----- SOURCE TEXT -----
ACEAPEX breaks LZ77 decoding bottleneck with 3.1x speedup over zstd
Parallel LZ77 decoder hits 44 GB/s on GPU and 10,869 MB/s on CPU
ACEAPEX, a novel parallel LZ77 codec from researcher Yakiv Shavidze, tackles the fundamental sequential bottleneck in LZ77 decoding. Traditional LZ77 decoders must process back-references sequentially because each reference depends on previously decompressed data, preventing multi-core scaling. ACEAPEX solves this by converting all back-references to absolute positions in the decompressed output during encoding and organizing data into self-contained 1 MB blocks. This enables embarrassingly parallel block-level decoding on any number of cores.
Performance benchmarks are striking. Integrated into lzbench, ACEAPEX achieves 10,160 MB/s on an AMD EPYC 4344P (8 cores) and 10,869 MB/s on an EPYC 9575F for FASTQ genomic data — up to 3.1x faster than zstd -3 at comparable compression ratios. On the GPU side, a wavefront decoder on NVIDIA H100 SXM measures 44.0 GB/s on enwik9 and 20.3 GB/s on FASTQ (bit-perfect verified). With a depth-limited encoder variant that sacrifices only 1.5% ratio on enwik9, GPU throughput reaches 77.2 GB/s on a single H100 and an astonishing 249.9 GB/s on two H100s in NVLink configuration. This is the first reported GPU LZ77 decode achieving near-standard compression ratio with byte-for-byte verification.
----- DATASET SECTION -----
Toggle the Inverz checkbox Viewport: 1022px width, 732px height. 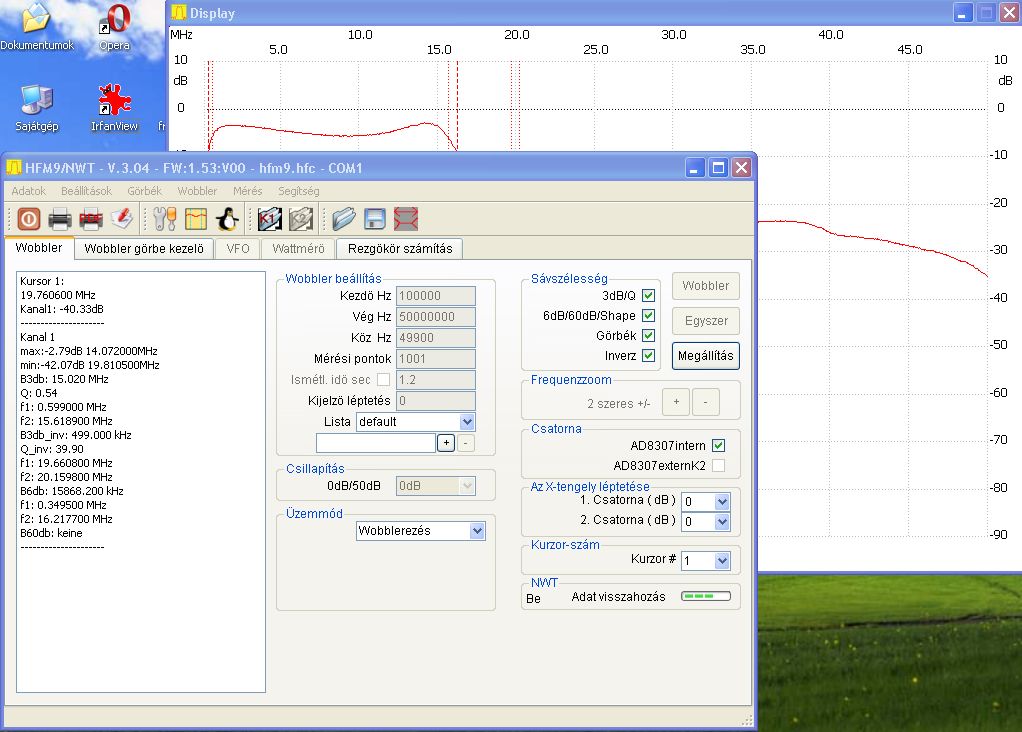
-----
> [EXERCISE DESCRIPTION] In the article about ACEAPEX, how large are the self-contained blocks that the data is organized into?

> [REPLY] 1 MB